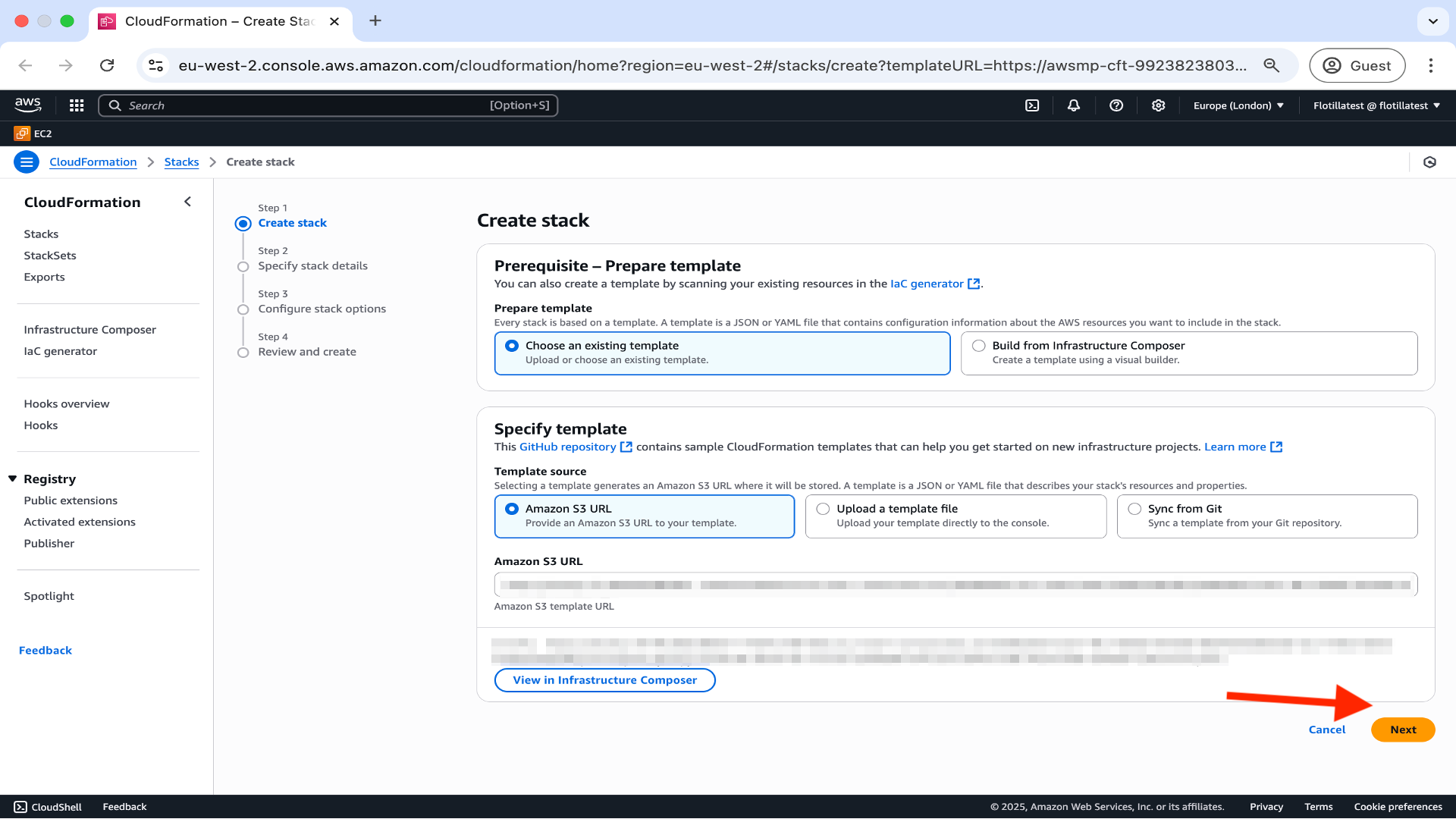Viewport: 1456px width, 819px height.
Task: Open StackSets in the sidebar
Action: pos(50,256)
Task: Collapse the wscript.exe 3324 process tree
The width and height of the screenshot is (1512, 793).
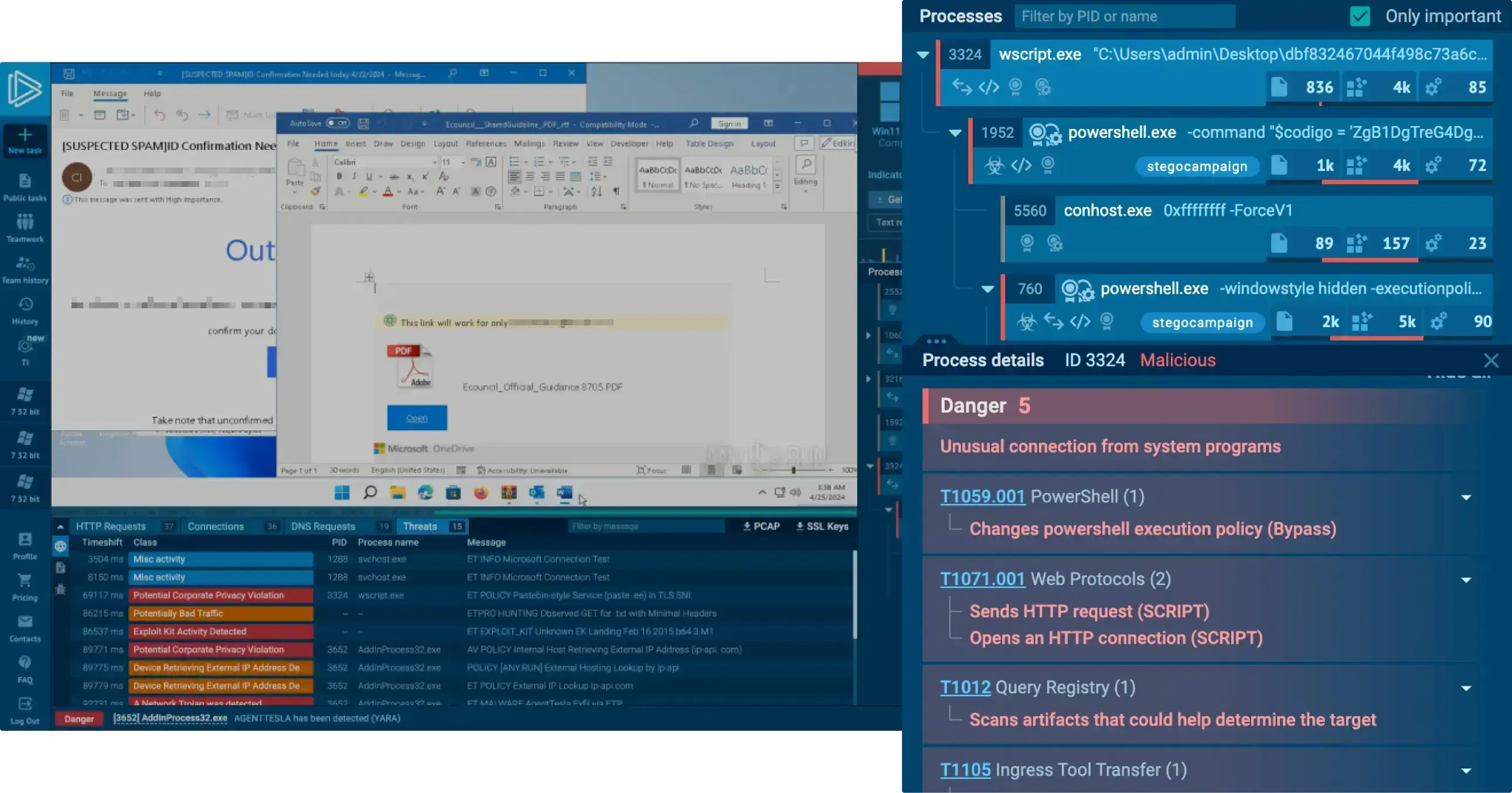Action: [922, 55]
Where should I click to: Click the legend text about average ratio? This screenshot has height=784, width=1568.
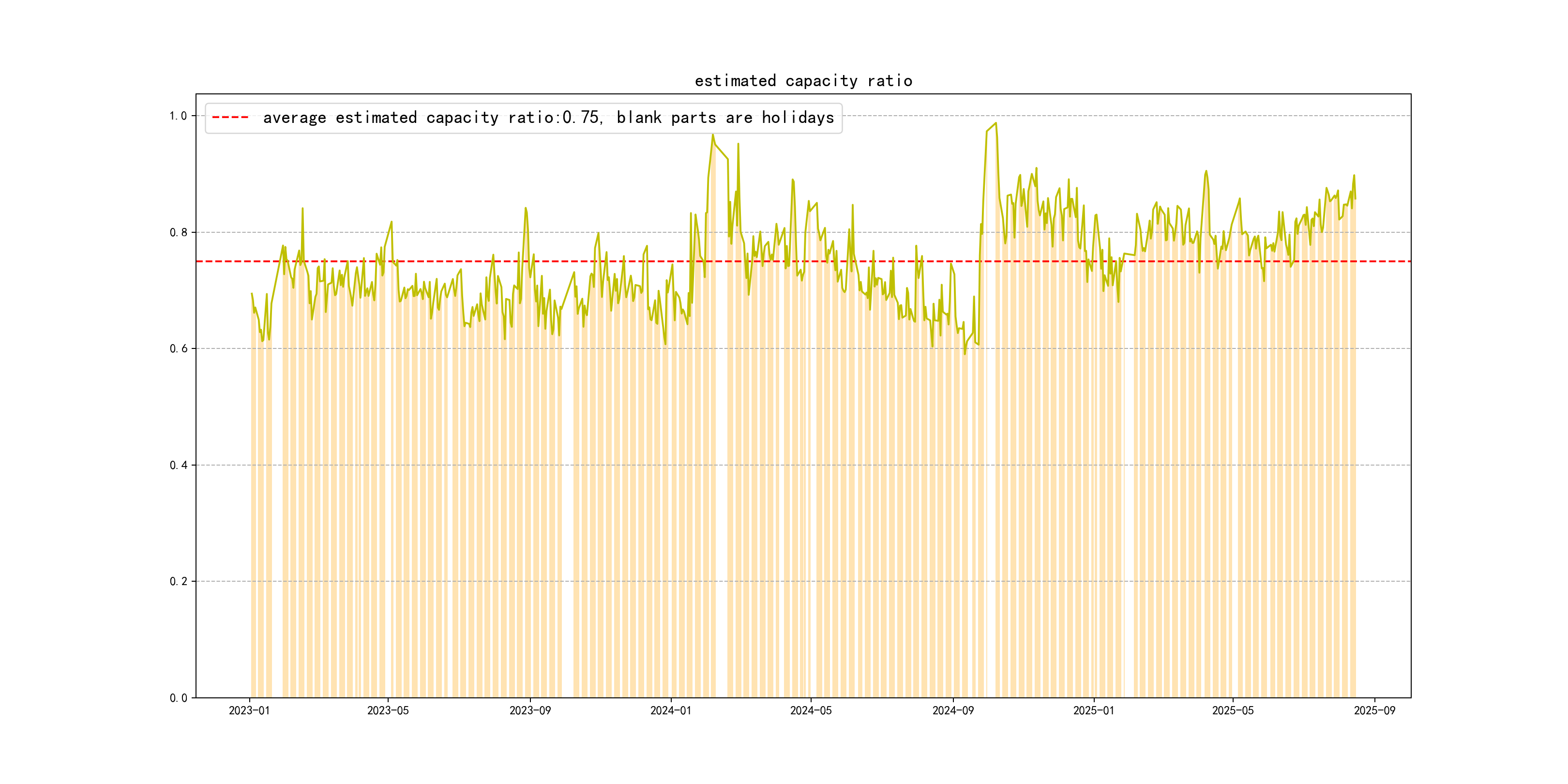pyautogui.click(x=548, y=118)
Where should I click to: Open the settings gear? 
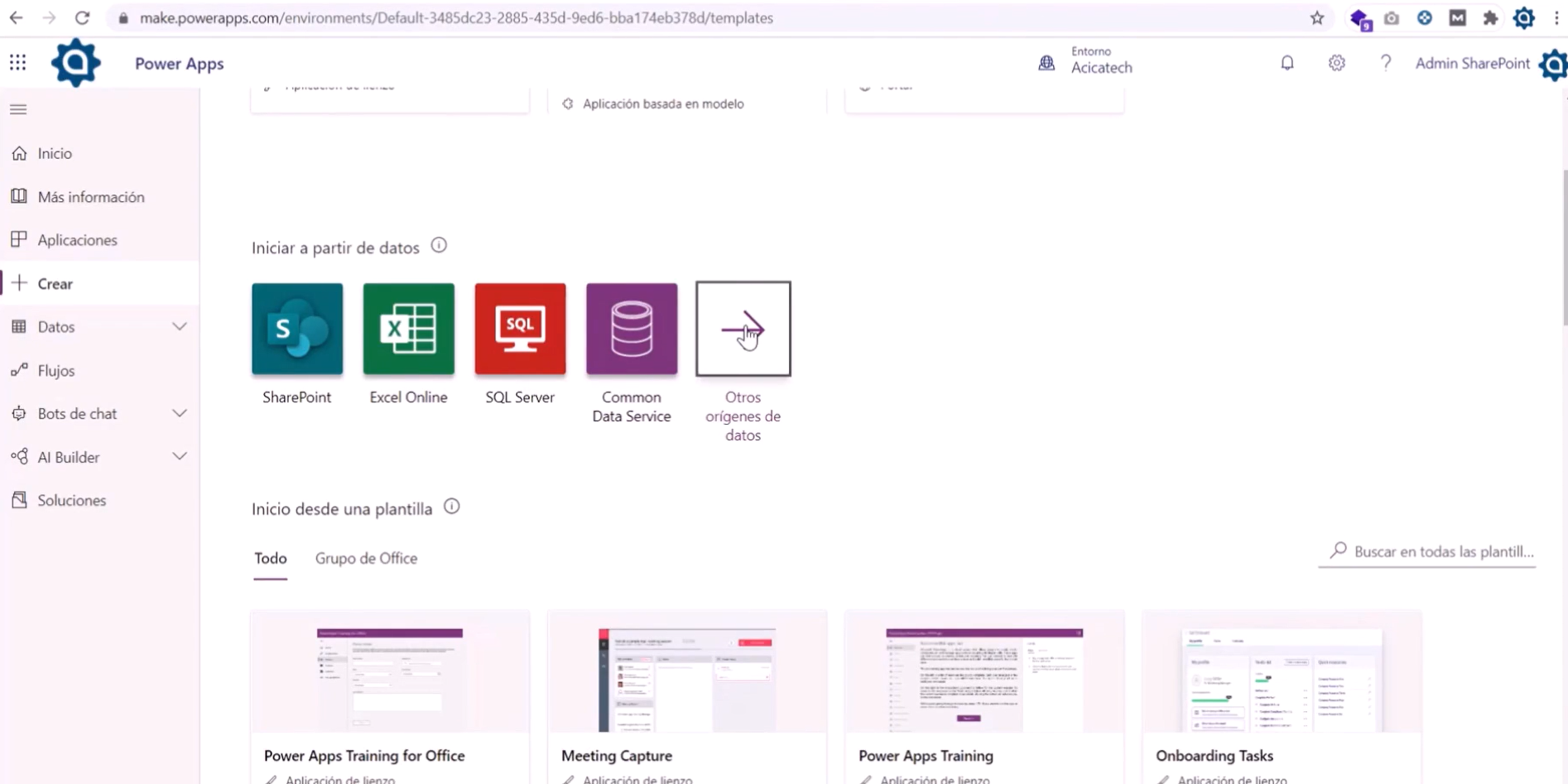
◆ ◆ ◆ ◆
> [Problem to solve]
Transcribe exactly the lines from the one containing "Task: Collapse the" through the last line of the records above, and nothing else. Leave out the pictures.

> [Your response]
Task: Collapse the wscript.exe 3324 process tree
The width and height of the screenshot is (1512, 793).
Action: [922, 55]
Where should I click to: Click the legend text about average ratio? This screenshot has height=784, width=1568.
pyautogui.click(x=548, y=118)
Where should I click to: Open the settings gear? 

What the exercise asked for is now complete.